Assigned task. Whenever a line contains the string "agent", copy it out of the entries.

Information.
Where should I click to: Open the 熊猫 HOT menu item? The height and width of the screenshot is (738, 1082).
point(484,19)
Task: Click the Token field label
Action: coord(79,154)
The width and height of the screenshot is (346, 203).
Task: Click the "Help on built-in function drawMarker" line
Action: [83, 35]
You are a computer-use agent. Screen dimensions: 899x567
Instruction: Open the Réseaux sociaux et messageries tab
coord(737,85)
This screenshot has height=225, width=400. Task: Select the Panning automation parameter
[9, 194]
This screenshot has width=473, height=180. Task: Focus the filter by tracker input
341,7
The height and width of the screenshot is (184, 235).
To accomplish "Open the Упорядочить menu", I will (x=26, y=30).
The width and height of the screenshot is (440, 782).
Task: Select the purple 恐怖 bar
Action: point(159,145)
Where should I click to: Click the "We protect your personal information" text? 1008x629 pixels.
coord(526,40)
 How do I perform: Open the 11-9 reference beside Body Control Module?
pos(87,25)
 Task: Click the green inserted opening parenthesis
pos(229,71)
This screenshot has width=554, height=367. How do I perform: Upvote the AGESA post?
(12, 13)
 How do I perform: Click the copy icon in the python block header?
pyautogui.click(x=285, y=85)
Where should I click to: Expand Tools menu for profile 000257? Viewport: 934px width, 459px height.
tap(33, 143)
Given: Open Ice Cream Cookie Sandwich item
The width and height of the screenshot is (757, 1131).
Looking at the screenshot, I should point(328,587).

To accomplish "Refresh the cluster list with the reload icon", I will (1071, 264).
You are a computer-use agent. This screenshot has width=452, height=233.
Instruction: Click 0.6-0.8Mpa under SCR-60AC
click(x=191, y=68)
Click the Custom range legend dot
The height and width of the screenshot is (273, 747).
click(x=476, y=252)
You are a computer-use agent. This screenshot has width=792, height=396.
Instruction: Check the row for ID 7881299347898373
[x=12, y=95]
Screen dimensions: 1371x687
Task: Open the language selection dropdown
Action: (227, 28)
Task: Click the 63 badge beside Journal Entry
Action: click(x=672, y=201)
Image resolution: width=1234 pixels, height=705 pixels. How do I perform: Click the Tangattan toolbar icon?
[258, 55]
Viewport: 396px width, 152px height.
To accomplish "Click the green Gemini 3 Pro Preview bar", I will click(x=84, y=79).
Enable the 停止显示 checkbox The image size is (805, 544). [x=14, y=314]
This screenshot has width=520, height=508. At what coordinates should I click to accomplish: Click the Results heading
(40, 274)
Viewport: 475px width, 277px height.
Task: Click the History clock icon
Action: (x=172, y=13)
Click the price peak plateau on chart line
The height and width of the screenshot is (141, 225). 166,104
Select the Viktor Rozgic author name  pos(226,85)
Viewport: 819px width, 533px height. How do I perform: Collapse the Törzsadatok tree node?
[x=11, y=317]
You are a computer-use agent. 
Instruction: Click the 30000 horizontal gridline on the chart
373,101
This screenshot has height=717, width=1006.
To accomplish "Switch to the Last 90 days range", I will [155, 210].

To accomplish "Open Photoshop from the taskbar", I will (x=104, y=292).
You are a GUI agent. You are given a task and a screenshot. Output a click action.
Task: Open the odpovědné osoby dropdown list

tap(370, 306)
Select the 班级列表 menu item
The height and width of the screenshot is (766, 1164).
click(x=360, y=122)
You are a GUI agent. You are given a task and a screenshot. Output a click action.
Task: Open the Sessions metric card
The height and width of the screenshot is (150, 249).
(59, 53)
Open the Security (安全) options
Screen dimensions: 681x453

Answer.
You are a computer-use agent. Screen dimensions: 899x567
You are a computer-use agent. This screenshot has width=452, height=233.
You are a computer-use agent. This screenshot has width=792, height=396.
You are a computer-use agent. 
You are a GUI agent. You are given a task and a screenshot. Output a click action.
You are a GUI agent. You are given a task and a screenshot. Output a click action.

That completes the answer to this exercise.